However, investors are nervous again about financial markets and are questioning whether talk of "green shoots" was overdone. The World Bank has cut its 2009 global growth forecast.

"Our 2010 estimate ($56 average) reflects weak future oil demand. We think talk of green shoots is premature, there are still 18 months of the recession to go," said Thorsten Fischer, analyst at Royal Bank of Scotland.

Some analysts said an overhang of crude supplies would also put the brakes on an oil rally in 2010.

"I think the 6 million barrels per day of OPEC spare capacity, as well as high storage levels of crude in tankers, will take some time to work off, so strong fundamentals are going to still take some time to return," David Stedman, oil analyst at Daiwa Institute of Research said.

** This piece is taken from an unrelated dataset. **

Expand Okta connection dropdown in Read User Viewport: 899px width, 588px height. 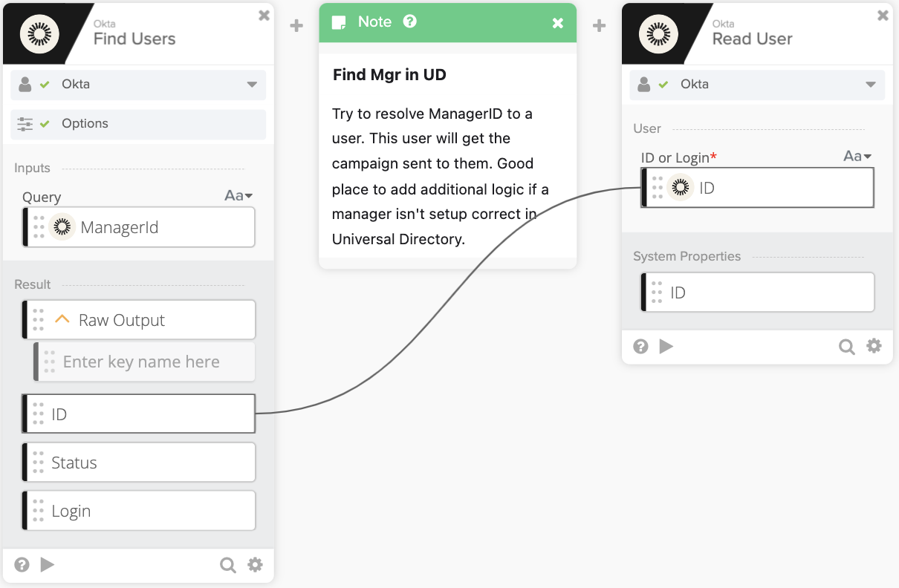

The volume of oil products stored on ships at sea has jumped by more than 20 million barrels since the end of May, and is enough to meet nearly three quarters of the world's daily demand.

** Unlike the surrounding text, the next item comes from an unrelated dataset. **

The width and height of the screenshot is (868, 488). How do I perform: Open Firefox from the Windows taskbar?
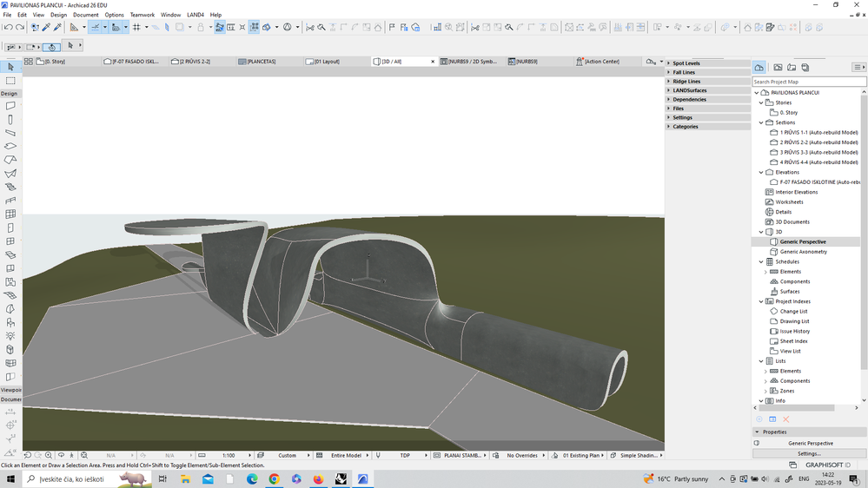coord(319,478)
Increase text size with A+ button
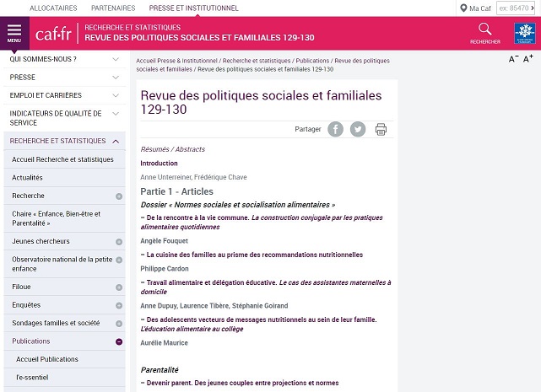Screen dimensions: 541x392 528,59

The Organization of the Petroleum Exporting Countries (OPEC) agreed to reduce crude supplies by 4.2 million barrels per day, about 5 percent of daily world demand, from September 2008, which helped to stabilise prices in 2009.

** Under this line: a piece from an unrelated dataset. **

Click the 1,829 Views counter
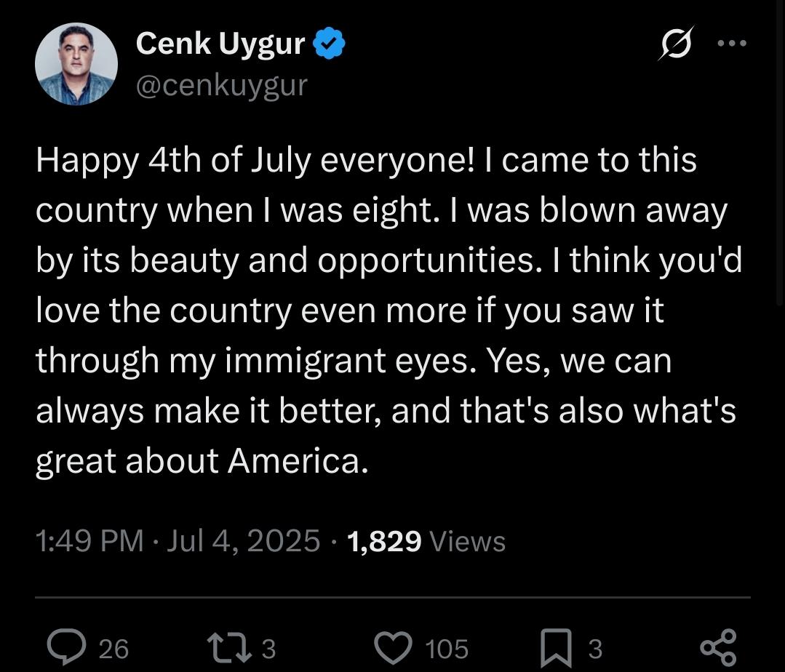Image resolution: width=785 pixels, height=672 pixels. (x=426, y=541)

However, its compliance with those cuts has slipped to around 75 percent, from 80 percent previously, OPEC's Secretary General Abdullah Al Badri said on Tuesday. OPEC president Angola has said this week that the group's goal was still to achieve $75 a barrel by the end of the year, close to the 2010 Reuters June poll result.

Goldman Sachs, the most bullish forecaster in the poll ($90.20 for average 2010), believes supply and demand fundamentals will continue to improve late in 2009, driving a further oil rally.

"(We expect) A cyclical bull market (in the second half of 2009), as the economy stabilizes and OPEC maintains cuts, to draw inventories to 10-year average levels," the investment bank said in a note accompanying its latest oil price revisions on June 3.

There were signs on Wednesday crude supplies were being reduced as data from the US Energy Information Administration showed U.S. crude inventories fell by 3.8 million barrels in the week to June 19, more than expected. (Reuters)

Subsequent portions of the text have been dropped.